Above: Query Profiler example.
Query Cachin’ Out
Snowflake’ query optimization is a great feature in itself, but a big concern around cloud services in general is the pay-as-you-go model. Let’s say one day I have a single group of Tableau analysts querying my database to figure out a business problem. In that situation, I can make a reasonable estimate of what my bill will look like. However, what if I am going to make my database available to hundreds or thousands of employees? Will my bill be exponentially higher?
One of the ways that Snowflake has made cost savings available to the customer is through their Query Cache feature. Query Cache is built into the Cloud Services layer of Snowflake’s architecture. The Query Cache is exactly what it sounds like – run a query, and the result set is cached in memory for quick access. Where they took it a step further is by offering the Query Cache component in the Cloud Services layer, which is not a billed component of Snowflake. Normally, to run queries, you must resume a warehouse. These warehouses consume Snowflake credits by the second, with a minimum of 60 billed seconds. To execute a query stored in the query cache, you don’t need to have an active warehouse – meaning that the query execution is free.
Query Cache in Action
To showcase the Query Cache feature at scale, I built a query that returns about 148 million rows of airline data.
select f.*, aline.*, a1.*, a2.* from factflights f left join dimairline aline on f.airlineid = aline.airlineid left join dimairport a1 on f.originairportcode=a1.airportcode left join dimairport a2 on f.destairportcode = a2.airportcode;
After executing it one time, the next time I submit the same query, the results are retrieved from my query cache. Here is the history of each time I executed the statement above:
Execution went from over a minute to under a second. The great thing about this is that I will be able to access this query’s results for a default of 24 hours or until the underlying data changes – whichever happens first. The Query Cache can be configured to retain query results for 24 hours all the way up to 31 days. The duration of your cache piece is dependent on your account with Snowflake and heavily influenced by how often your data changes. After running this query a second time, I can even go and check out the Query Profiler to see how Snowflake handles the execution.
There we have it, a built-in way to run queries at scale for free. This is one of the key features that separates Snowflake from other cloud data warehouse solutions.
To get the most out of Query Cache, there are a few things to keep in mind:
- To access a query from the cache, the syntax must be identical.

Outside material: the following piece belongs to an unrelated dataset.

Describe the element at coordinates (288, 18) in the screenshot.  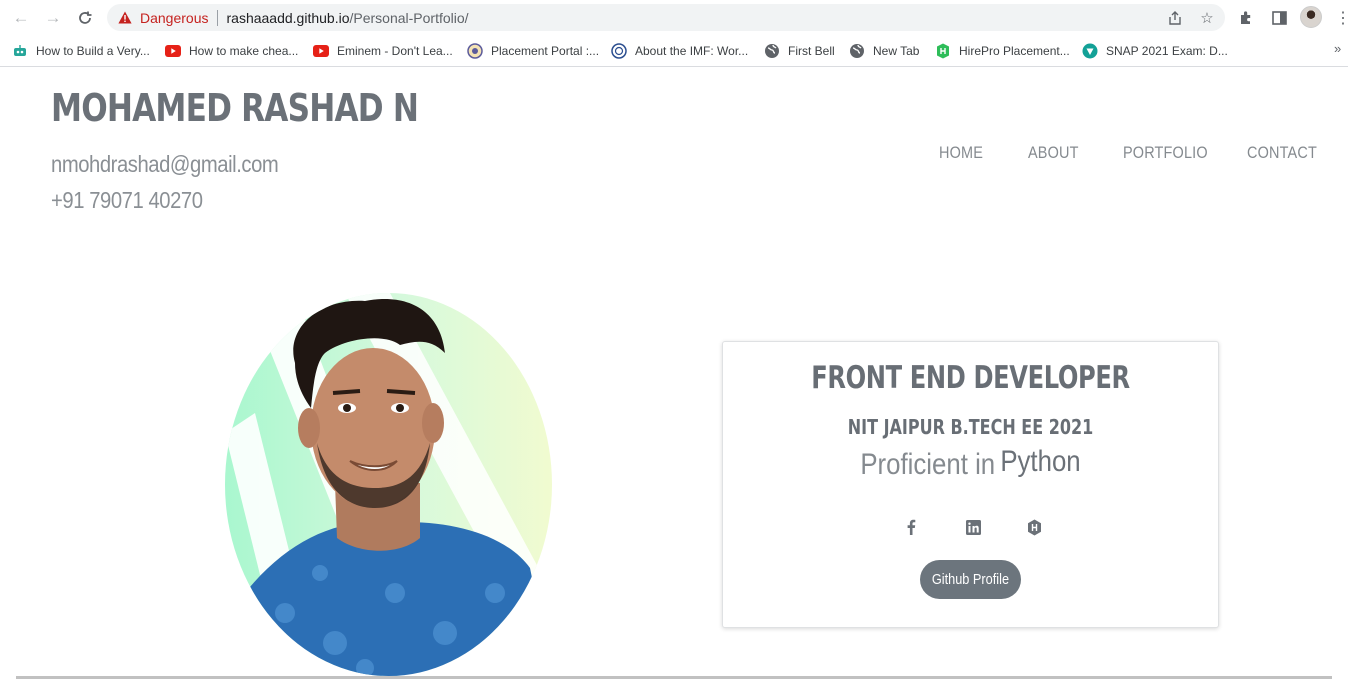
I see `url-host: rashaaadd.github.io` at that location.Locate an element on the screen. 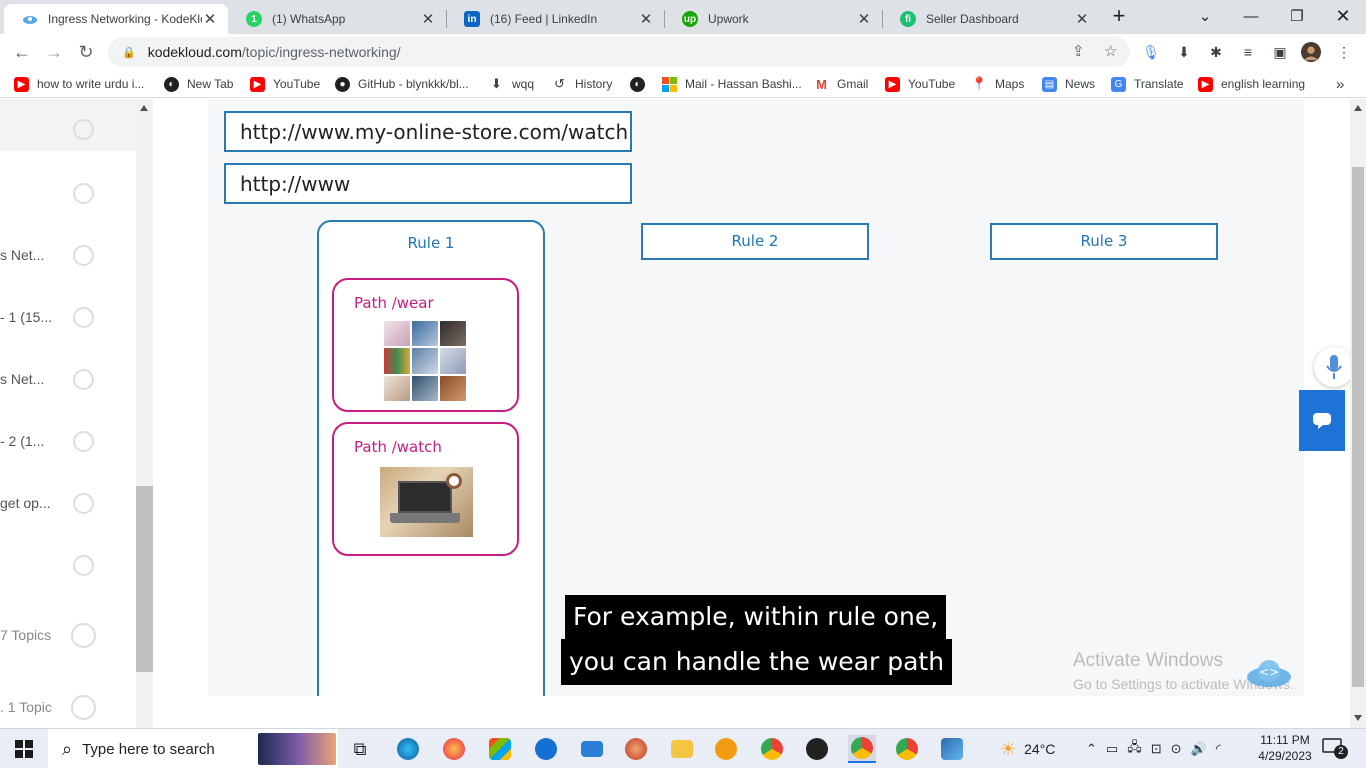  tab-linkedin: in (16) Feed | LinkedIn ✕ is located at coordinates (555, 19).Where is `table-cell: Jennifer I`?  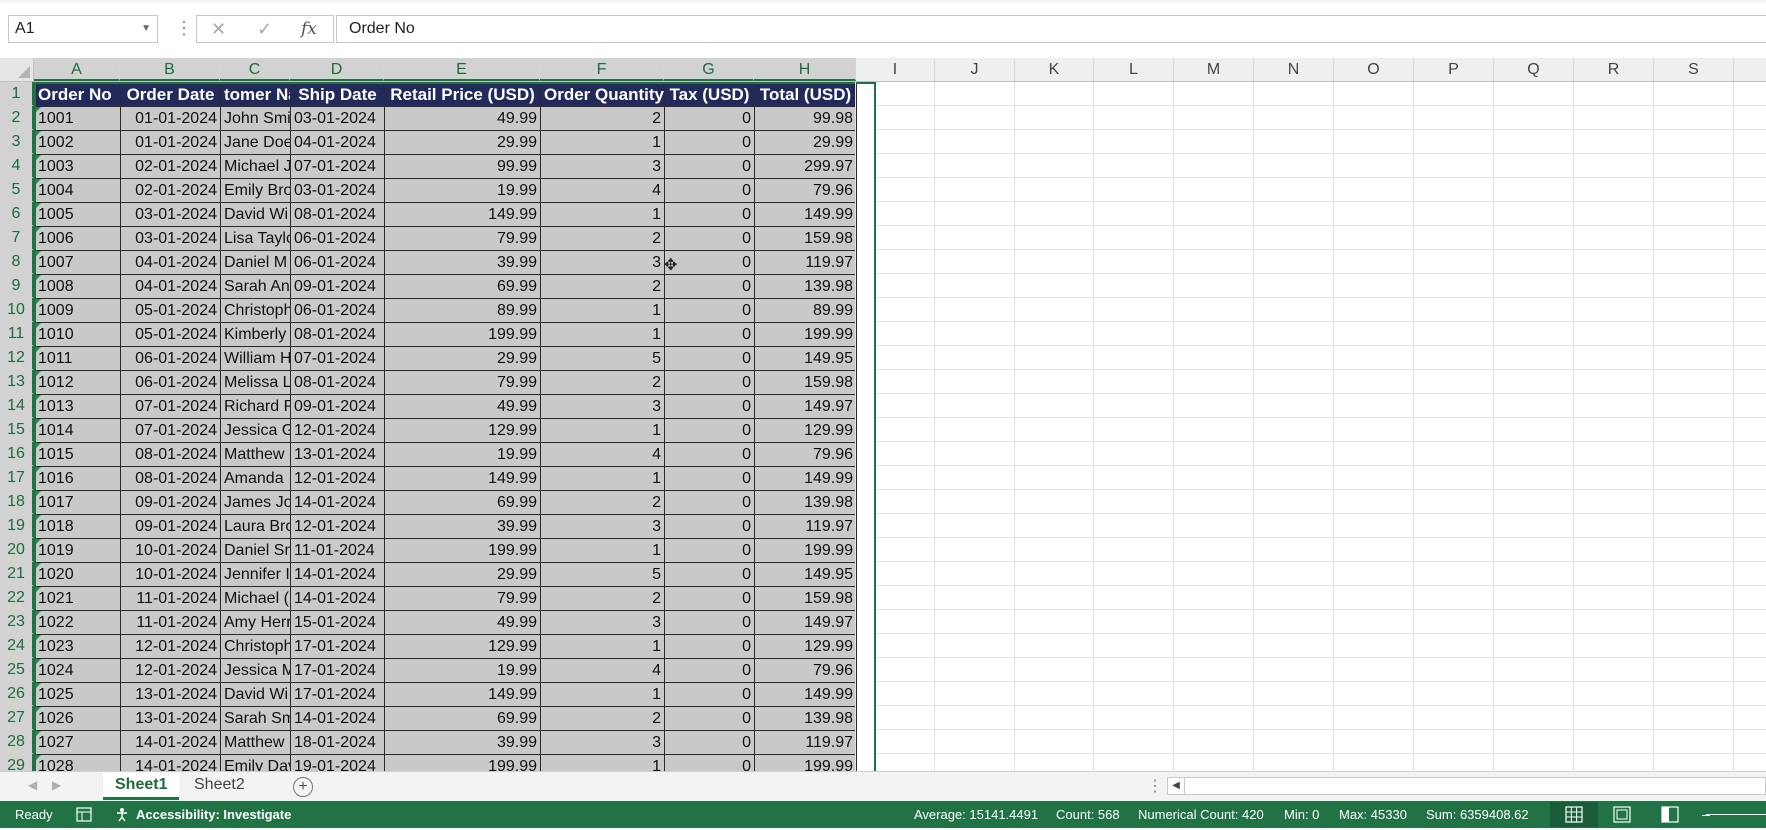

- The underlying data accessed must be unchanged; if rows have been updated or inserted, the query will be executed with an active warehouse to retrieve new data.
- The query cannot contain functions that are evaluated at the time of execution (e.g. current timestamp).
You can find Snowflake documentation about Query Cache here.
Why Do You Care?
In a cloud environment, cost saving is a huge factor. Being able to take advantage of the pay-as-you-go model is what has moved businesses to rely on cloud products for mission-critical applications. Snowflake has architected its product to not only save you man hours optimizing queries or tuning databases but to also save compute credits through its query cache feature. Both features pass savings along to the client and help you get the most out of your data warehouse.
This allows businesses to power Tableau dashboards live from Snowflake with insane efficiency and no downside to sharing that dashboard across the entire business. The nature of the cloud implies infinite scalability – a feature that has always been approached with caution. Snowflake has done a great job removing the caution tape from the compute side of the equation, letting you focus on putting the data warehouse to work.